Stated task: Recast the data as a JSON list of strings with one string per line, skipping blank lines, starting at the first line and ending at the line that contains "pos(375,104)". Include both of those lines and nothing beyond them.

— START OF Extracted entries —

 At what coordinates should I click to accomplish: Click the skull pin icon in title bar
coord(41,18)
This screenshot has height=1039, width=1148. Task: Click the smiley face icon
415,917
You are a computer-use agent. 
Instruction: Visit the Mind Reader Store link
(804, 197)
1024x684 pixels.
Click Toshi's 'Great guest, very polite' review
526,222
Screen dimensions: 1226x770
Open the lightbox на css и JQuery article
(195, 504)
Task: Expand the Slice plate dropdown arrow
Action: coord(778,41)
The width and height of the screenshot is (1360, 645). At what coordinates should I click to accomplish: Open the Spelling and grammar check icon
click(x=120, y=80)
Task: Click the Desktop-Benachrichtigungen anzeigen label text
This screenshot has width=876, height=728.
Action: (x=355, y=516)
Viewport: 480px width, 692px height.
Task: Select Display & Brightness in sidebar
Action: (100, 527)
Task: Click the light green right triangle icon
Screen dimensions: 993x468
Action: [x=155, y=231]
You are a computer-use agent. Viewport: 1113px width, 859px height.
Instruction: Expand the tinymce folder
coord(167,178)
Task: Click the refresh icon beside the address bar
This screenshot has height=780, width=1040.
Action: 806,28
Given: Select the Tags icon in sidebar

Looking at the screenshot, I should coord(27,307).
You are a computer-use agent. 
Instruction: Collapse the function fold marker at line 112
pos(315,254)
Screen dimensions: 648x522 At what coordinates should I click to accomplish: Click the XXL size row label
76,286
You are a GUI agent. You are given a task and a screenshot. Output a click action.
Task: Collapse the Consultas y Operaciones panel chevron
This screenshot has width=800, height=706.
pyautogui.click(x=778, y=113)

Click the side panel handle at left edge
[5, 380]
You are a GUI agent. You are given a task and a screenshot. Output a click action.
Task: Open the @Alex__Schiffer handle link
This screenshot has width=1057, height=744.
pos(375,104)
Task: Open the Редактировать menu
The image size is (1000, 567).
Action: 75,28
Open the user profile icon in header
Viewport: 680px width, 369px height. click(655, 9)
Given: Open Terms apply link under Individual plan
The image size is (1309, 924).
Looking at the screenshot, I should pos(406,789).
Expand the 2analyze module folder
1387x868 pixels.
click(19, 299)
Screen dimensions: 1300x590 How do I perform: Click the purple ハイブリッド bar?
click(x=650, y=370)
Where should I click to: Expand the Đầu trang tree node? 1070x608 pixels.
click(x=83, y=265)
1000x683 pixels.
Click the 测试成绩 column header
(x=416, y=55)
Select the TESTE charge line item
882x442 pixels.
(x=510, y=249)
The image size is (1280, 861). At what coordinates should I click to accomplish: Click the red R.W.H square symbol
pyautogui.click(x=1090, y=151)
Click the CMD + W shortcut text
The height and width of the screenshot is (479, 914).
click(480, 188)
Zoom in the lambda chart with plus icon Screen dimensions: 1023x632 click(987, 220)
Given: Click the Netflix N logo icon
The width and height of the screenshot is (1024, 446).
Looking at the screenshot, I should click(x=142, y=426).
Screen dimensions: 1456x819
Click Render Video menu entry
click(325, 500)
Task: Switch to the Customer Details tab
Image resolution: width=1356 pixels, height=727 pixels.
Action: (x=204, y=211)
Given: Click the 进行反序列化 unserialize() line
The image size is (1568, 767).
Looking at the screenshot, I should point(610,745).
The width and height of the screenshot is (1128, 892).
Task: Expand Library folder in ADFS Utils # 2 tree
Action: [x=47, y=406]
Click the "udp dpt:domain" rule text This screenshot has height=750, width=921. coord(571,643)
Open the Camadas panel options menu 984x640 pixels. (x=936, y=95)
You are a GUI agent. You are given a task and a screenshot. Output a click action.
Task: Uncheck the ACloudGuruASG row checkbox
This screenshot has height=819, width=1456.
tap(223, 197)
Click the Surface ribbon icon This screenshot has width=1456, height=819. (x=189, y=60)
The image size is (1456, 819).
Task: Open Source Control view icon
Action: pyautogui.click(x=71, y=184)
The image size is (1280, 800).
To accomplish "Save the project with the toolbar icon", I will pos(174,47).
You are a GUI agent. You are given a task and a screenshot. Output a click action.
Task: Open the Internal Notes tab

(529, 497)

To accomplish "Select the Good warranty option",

— END OF Extracted entries —

Full solution:
[
  " At what coordinates should I click to accomplish: Click the skull pin icon in title bar",
  "coord(41,18)",
  "This screenshot has height=1039, width=1148. Task: Click the smiley face icon",
  "415,917",
  "You are a computer-use agent. ",
  "Instruction: Visit the Mind Reader Store link",
  "(804, 197)",
  "1024x684 pixels.",
  "Click Toshi's 'Great guest, very polite' review",
  "526,222",
  "Screen dimensions: 1226x770",
  "Open the lightbox на css и JQuery article",
  "(195, 504)",
  "Task: Expand the Slice plate dropdown arrow",
  "Action: coord(778,41)",
  "The width and height of the screenshot is (1360, 645). At what coordinates should I click to accomplish: Open the Spelling and grammar check icon",
  "click(x=120, y=80)",
  "Task: Click the Desktop-Benachrichtigungen anzeigen label text",
  "This screenshot has width=876, height=728.",
  "Action: (x=355, y=516)",
  "Viewport: 480px width, 692px height.",
  "Task: Select Display & Brightness in sidebar",
  "Action: (100, 527)",
  "Task: Click the light green right triangle icon",
  "Screen dimensions: 993x468",
  "Action: [x=155, y=231]",
  "You are a computer-use agent. Viewport: 1113px width, 859px height.",
  "Instruction: Expand the tinymce folder",
  "coord(167,178)",
  "Task: Click the refresh icon beside the address bar",
  "This screenshot has height=780, width=1040.",
  "Action: 806,28",
  "Given: Select the Tags icon in sidebar",
  "Looking at the screenshot, I should coord(27,307).",
  "You are a computer-use agent. ",
  "Instruction: Collapse the function fold marker at line 112",
  "pos(315,254)",
  "Screen dimensions: 648x522 At what coordinates should I click to accomplish: Click the XXL size row label",
  "76,286",
  "You are a GUI agent. You are given a task and a screenshot. Output a click action.",
  "Task: Collapse the Consultas y Operaciones panel chevron",
  "This screenshot has width=800, height=706.",
  "pyautogui.click(x=778, y=113)",
  "Click the side panel handle at left edge",
  "[5, 380]",
  "You are a GUI agent. You are given a task and a screenshot. Output a click action.",
  "Task: Open the @Alex__Schiffer handle link",
  "This screenshot has width=1057, height=744.",
  "pos(375,104)"
]